**The task:**
Render the lines starting at the line that contains "Where should I click to: Click the Slovak" and ending at the line that contains "The width and height of the screenshot is (960, 676)." as a Markdown table with the columns No. and Line, numbering each row and omitting blank lines.

--- Data supplied ---

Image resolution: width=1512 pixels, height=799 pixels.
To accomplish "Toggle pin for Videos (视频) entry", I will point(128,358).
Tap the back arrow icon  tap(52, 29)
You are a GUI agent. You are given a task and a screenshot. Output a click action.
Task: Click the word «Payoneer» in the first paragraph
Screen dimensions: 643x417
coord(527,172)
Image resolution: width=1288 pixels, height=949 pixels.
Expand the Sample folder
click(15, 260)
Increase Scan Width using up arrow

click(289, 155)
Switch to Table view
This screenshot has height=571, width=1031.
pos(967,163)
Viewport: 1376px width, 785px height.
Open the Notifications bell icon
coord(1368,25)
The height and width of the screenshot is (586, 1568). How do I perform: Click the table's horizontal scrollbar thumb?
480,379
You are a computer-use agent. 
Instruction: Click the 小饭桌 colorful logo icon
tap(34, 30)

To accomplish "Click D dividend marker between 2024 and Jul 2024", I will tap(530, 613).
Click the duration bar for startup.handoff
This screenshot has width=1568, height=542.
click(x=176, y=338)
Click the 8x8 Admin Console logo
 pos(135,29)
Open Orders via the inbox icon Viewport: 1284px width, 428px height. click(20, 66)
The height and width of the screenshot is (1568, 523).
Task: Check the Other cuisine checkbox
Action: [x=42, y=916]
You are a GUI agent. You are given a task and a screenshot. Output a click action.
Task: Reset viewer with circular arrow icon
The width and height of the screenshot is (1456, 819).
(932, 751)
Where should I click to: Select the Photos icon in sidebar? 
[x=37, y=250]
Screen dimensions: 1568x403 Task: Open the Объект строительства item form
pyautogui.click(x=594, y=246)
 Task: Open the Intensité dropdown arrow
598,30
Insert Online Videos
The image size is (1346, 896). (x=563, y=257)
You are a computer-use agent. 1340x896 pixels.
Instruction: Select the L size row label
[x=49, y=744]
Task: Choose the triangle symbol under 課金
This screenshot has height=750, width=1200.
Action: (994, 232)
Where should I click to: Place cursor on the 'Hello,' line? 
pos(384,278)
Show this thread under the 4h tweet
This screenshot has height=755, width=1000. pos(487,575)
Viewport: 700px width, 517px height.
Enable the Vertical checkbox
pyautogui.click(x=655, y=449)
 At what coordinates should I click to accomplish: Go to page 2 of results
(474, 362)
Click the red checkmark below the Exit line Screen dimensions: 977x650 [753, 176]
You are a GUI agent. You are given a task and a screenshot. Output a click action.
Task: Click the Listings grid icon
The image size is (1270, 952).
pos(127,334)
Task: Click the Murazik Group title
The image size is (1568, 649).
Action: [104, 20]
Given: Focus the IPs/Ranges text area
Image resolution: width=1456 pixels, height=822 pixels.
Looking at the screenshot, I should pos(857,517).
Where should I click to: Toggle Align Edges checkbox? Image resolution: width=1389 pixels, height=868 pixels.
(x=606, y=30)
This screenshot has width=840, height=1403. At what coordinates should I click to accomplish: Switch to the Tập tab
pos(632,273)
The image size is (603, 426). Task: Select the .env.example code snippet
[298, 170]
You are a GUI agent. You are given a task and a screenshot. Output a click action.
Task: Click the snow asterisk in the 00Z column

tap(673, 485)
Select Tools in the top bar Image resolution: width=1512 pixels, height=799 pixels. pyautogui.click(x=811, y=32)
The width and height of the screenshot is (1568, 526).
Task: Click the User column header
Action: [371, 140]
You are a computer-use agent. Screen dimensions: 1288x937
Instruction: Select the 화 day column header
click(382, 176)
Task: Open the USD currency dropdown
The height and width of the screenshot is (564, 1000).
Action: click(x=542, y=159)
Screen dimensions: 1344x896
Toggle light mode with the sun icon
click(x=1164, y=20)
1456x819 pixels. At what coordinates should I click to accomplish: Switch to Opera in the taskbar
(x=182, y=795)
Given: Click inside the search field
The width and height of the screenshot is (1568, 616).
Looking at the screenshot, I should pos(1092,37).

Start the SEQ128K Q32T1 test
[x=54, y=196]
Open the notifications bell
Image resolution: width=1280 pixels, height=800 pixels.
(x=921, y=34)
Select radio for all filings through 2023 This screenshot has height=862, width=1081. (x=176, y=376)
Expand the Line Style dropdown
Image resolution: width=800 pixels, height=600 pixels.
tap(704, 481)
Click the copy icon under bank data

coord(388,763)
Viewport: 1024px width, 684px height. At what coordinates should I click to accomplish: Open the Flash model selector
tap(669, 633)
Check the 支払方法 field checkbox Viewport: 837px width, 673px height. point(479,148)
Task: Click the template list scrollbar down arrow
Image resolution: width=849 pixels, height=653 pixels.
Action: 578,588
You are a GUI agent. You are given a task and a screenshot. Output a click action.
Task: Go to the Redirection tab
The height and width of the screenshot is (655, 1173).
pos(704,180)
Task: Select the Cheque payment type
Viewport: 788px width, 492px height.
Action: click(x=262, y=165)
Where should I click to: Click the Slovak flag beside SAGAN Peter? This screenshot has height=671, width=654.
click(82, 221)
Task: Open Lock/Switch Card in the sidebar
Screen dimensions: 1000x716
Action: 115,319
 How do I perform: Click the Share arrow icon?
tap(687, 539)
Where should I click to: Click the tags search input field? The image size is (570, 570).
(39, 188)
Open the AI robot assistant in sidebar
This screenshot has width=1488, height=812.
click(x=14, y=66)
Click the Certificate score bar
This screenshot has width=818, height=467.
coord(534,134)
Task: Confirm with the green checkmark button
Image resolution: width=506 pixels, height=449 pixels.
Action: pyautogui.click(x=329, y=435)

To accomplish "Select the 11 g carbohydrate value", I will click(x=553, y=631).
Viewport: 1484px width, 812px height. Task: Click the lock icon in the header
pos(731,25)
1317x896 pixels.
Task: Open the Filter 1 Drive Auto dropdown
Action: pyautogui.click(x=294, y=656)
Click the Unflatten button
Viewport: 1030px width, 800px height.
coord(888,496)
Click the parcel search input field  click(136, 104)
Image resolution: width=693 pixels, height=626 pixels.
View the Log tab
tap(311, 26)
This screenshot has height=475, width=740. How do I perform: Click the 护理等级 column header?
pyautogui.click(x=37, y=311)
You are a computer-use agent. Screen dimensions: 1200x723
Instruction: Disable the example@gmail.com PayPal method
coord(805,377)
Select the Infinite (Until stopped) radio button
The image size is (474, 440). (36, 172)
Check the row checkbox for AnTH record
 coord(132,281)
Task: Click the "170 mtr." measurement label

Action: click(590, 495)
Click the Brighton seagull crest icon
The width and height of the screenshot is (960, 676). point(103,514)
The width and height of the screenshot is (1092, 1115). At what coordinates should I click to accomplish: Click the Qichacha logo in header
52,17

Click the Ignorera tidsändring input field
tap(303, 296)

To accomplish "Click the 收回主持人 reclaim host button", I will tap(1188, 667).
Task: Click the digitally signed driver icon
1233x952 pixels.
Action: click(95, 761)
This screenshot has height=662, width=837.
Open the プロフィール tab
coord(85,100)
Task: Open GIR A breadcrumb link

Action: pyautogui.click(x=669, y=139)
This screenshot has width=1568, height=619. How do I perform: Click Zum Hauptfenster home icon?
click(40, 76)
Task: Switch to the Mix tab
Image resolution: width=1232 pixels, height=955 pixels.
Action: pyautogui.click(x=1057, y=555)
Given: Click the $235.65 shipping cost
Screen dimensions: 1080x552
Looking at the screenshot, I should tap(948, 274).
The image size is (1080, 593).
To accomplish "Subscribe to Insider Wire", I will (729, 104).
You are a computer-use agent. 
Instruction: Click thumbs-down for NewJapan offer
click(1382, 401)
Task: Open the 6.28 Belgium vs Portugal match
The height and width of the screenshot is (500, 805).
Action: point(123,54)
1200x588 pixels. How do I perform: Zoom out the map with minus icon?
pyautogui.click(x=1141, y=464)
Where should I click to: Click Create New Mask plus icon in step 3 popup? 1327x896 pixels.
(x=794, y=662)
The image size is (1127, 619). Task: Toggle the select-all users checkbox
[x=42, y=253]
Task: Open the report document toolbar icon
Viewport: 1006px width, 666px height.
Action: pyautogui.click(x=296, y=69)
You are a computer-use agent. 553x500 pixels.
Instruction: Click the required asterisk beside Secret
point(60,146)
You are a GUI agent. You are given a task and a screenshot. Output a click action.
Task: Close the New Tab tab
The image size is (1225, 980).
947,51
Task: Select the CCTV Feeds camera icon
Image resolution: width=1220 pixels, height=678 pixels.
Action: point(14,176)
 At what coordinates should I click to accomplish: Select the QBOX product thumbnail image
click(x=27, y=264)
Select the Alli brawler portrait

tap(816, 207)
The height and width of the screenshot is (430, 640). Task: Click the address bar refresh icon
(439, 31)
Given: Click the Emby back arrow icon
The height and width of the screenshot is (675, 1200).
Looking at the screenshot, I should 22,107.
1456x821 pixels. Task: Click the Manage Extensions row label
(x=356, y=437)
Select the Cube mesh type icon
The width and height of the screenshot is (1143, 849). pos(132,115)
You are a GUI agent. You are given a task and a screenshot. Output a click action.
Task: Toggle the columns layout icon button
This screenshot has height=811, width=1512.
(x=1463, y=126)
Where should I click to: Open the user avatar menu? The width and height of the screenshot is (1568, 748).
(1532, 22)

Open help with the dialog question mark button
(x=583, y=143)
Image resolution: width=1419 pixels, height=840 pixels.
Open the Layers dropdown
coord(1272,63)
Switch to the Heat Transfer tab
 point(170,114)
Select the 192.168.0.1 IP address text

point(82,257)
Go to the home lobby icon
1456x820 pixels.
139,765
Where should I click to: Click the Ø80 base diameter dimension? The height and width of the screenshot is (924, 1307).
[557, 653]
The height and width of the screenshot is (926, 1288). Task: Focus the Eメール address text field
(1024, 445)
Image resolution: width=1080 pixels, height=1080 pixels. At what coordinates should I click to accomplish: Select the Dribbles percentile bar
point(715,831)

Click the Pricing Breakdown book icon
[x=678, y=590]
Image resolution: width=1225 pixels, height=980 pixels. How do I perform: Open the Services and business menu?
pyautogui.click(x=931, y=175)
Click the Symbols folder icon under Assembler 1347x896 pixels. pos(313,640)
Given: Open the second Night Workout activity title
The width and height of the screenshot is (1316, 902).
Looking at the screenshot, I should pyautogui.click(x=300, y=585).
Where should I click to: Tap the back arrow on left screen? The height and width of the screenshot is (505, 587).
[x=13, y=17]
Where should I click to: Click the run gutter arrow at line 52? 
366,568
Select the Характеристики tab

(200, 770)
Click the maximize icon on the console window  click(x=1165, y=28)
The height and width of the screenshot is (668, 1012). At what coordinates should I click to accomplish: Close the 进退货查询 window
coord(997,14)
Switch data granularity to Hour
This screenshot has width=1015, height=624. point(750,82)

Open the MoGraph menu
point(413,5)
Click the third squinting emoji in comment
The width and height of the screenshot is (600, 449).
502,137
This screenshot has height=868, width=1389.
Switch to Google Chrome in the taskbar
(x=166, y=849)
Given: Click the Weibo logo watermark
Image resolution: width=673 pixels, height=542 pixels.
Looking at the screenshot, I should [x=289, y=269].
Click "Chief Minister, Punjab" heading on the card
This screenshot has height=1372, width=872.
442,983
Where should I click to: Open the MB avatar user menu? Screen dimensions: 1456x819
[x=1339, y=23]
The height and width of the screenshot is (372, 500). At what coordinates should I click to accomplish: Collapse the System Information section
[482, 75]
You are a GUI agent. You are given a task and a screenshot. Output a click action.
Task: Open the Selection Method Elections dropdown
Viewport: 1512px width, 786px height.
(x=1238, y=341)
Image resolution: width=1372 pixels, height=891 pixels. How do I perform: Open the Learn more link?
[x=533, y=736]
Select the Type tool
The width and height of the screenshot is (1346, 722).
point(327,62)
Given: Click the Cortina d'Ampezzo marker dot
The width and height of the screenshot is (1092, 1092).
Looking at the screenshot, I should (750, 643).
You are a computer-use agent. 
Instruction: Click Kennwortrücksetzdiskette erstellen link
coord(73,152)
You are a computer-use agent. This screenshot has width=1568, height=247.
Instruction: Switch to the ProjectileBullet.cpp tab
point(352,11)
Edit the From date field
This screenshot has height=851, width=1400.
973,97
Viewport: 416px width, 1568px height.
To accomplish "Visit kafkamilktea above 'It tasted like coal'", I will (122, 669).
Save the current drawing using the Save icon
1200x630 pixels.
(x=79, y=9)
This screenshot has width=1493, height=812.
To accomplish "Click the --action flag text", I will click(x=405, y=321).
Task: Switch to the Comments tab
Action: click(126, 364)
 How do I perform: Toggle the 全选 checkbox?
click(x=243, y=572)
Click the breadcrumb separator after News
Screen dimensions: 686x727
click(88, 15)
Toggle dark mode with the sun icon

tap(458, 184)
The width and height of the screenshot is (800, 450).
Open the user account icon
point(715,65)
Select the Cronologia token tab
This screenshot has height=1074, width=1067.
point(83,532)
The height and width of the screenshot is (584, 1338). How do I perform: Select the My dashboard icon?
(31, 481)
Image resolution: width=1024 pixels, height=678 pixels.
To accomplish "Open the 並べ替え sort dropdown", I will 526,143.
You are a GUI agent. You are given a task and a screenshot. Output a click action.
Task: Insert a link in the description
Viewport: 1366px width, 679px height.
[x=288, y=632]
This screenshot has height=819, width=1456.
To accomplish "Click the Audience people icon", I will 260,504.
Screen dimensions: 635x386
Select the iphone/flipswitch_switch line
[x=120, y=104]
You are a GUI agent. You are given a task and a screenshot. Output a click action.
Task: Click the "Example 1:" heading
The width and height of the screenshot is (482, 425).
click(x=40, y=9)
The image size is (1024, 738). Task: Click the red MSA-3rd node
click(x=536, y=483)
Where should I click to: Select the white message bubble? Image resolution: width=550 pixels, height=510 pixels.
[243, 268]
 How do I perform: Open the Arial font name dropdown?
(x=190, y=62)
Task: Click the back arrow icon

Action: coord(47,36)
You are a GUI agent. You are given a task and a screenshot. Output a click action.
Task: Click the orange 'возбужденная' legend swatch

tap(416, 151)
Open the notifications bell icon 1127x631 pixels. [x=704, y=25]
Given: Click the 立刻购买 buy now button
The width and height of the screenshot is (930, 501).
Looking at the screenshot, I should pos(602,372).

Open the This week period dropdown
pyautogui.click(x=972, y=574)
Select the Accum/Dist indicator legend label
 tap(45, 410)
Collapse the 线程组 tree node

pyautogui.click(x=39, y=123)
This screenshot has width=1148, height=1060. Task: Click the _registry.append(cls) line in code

---

**Full answer:**
| No. | Line |
|---|---|
| 1 | Where should I click to: Click the Slovak flag beside SAGAN Peter? This screenshot has height=671, width=654. |
| 2 | click(82, 221) |
| 3 | Task: Open Lock/Switch Card in the sidebar |
| 4 | Screen dimensions: 1000x716 |
| 5 | Action: 115,319 |
| 6 |  How do I perform: Click the Share arrow icon? |
| 7 | tap(687, 539) |
| 8 | Where should I click to: Click the tags search input field? The image size is (570, 570). |
| 9 | (39, 188) |
| 10 | Open the AI robot assistant in sidebar |
| 11 | This screenshot has width=1488, height=812. |
| 12 | click(x=14, y=66) |
| 13 | Click the Certificate score bar |
| 14 | This screenshot has width=818, height=467. |
| 15 | coord(534,134) |
| 16 | Task: Confirm with the green checkmark button |
| 17 | Image resolution: width=506 pixels, height=449 pixels. |
| 18 | Action: pyautogui.click(x=329, y=435) |
| 19 | To accomplish "Select the 11 g carbohydrate value", I will click(x=553, y=631). |
| 20 | Viewport: 1484px width, 812px height. Task: Click the lock icon in the header |
| 21 | pos(731,25) |
| 22 | 1317x896 pixels. |
| 23 | Task: Open the Filter 1 Drive Auto dropdown |
| 24 | Action: pyautogui.click(x=294, y=656) |
| 25 | Click the Unflatten button |
| 26 | Viewport: 1030px width, 800px height. |
| 27 | coord(888,496) |
| 28 | Click the parcel search input field  click(136, 104) |
| 29 | Image resolution: width=693 pixels, height=626 pixels. |
| 30 | View the Log tab |
| 31 | tap(311, 26) |
| 32 | This screenshot has height=475, width=740. How do I perform: Click the 护理等级 column header? |
| 33 | pyautogui.click(x=37, y=311) |
| 34 | You are a computer-use agent. Screen dimensions: 1200x723 |
| 35 | Instruction: Disable the example@gmail.com PayPal method |
| 36 | coord(805,377) |
| 37 | Select the Infinite (Until stopped) radio button |
| 38 | The image size is (474, 440). (36, 172) |
| 39 | Check the row checkbox for AnTH record |
| 40 |  coord(132,281) |
| 41 | Task: Click the "170 mtr." measurement label |
| 42 | Action: click(590, 495) |
| 43 | Click the Brighton seagull crest icon |
| 44 | The width and height of the screenshot is (960, 676). point(103,514) |